» **About this task**
Please count the lines in these records that contain "computer" and give only that count.

******************************

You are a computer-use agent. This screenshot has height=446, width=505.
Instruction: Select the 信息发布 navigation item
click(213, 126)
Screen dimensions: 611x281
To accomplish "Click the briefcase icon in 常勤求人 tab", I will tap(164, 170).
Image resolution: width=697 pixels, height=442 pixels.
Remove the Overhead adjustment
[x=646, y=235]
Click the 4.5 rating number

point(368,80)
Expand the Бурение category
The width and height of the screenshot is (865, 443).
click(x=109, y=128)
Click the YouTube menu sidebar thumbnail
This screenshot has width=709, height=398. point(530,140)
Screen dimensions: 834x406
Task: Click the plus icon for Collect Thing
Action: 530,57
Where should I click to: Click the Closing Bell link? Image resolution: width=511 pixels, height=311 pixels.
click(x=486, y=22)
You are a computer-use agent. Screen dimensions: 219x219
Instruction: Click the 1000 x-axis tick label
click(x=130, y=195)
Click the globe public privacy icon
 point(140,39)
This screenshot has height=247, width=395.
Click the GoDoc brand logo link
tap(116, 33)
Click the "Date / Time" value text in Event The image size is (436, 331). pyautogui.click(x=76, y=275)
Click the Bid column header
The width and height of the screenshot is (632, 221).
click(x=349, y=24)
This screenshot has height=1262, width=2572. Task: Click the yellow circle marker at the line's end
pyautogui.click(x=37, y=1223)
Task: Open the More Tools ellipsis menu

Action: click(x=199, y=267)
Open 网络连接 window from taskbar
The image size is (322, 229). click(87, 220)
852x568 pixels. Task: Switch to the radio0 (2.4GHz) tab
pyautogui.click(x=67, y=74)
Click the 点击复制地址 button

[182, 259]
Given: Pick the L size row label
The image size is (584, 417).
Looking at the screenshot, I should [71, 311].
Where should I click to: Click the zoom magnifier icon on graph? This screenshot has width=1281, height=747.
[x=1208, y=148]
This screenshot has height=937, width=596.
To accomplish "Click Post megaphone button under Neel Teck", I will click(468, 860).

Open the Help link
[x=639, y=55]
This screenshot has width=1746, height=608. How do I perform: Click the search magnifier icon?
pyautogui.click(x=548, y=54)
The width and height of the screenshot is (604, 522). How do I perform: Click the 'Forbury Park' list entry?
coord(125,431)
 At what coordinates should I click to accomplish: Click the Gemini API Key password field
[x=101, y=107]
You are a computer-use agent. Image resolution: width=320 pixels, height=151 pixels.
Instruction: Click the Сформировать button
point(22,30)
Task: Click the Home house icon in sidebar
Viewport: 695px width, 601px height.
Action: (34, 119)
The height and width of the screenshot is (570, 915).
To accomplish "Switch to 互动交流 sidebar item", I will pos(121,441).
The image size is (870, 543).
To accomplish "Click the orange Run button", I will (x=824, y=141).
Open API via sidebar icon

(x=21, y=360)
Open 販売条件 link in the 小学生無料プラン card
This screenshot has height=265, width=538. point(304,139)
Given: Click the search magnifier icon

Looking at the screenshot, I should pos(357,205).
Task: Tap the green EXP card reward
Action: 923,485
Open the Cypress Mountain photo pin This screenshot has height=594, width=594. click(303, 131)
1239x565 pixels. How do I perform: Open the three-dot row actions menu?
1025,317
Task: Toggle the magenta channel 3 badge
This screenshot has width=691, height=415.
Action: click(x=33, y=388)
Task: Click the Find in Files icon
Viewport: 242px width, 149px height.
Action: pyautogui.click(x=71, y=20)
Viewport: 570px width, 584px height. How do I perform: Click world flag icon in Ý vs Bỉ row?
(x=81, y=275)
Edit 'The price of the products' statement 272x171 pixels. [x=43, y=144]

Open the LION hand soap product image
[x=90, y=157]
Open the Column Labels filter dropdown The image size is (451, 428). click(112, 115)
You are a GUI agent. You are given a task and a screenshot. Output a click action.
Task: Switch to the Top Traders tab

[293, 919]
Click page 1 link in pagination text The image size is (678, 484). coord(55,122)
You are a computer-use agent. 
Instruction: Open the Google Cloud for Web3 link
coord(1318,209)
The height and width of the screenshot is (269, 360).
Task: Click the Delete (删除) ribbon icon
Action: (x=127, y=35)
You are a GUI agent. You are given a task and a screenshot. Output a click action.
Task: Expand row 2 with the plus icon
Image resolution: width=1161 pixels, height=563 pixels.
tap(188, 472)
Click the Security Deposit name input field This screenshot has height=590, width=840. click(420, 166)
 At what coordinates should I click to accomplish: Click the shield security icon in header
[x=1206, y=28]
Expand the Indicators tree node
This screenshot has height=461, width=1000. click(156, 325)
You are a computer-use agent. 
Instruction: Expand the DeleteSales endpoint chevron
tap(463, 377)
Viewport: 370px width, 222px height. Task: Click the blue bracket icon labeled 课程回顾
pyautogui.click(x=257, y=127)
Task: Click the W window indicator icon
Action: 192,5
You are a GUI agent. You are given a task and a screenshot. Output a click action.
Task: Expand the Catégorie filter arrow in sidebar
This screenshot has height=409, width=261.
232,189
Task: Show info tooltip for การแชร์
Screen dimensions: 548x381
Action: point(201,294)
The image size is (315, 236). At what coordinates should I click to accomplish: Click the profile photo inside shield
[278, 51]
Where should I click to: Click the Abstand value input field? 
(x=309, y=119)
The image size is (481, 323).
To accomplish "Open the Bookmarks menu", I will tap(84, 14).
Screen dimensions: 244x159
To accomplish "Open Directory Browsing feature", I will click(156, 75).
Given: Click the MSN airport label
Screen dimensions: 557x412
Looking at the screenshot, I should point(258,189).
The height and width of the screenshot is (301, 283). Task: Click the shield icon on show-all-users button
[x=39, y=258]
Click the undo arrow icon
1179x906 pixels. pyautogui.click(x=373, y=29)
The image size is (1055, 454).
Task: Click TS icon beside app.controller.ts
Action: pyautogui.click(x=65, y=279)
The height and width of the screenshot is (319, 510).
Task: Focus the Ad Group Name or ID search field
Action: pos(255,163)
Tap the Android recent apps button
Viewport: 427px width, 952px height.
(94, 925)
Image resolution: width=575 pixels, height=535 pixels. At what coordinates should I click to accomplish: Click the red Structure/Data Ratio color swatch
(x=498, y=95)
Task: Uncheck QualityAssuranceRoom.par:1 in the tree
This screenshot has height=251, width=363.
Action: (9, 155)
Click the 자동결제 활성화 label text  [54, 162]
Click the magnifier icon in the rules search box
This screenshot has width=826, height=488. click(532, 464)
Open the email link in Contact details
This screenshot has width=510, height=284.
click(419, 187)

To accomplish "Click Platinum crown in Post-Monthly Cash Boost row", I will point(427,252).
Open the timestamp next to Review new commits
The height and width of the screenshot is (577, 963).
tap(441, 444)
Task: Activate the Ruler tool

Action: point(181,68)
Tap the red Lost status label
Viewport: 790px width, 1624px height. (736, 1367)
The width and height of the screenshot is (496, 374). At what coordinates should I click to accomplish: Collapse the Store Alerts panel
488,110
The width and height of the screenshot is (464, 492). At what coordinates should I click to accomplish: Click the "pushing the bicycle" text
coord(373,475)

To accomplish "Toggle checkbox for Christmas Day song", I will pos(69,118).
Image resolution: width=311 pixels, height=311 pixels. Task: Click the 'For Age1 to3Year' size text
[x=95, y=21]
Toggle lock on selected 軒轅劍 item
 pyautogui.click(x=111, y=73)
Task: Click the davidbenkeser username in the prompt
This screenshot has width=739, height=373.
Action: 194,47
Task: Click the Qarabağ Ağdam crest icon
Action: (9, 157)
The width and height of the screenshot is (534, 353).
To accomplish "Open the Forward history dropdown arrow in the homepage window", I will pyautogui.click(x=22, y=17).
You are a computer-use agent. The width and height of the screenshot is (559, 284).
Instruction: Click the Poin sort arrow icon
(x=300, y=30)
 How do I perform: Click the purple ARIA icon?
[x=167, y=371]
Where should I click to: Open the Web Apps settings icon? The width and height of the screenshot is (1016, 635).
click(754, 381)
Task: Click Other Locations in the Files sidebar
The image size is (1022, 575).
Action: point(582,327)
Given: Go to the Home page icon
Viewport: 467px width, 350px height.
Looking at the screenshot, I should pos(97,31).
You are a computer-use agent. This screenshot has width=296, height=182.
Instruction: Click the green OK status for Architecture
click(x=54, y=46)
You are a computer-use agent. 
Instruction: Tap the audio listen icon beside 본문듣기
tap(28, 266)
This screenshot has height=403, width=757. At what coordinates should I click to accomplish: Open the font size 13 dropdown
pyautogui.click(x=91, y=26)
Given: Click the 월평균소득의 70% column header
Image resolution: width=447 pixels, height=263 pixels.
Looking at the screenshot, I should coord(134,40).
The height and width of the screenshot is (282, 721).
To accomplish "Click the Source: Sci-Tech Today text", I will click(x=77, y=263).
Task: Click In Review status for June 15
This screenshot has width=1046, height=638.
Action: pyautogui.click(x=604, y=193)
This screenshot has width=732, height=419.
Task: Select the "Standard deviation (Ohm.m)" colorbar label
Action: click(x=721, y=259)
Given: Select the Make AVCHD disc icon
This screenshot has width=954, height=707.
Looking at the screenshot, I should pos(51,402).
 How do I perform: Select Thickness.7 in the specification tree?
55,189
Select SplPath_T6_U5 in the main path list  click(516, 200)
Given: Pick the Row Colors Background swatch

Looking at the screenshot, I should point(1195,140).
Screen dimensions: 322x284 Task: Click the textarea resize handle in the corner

******************************

» **Response to the exercise**
8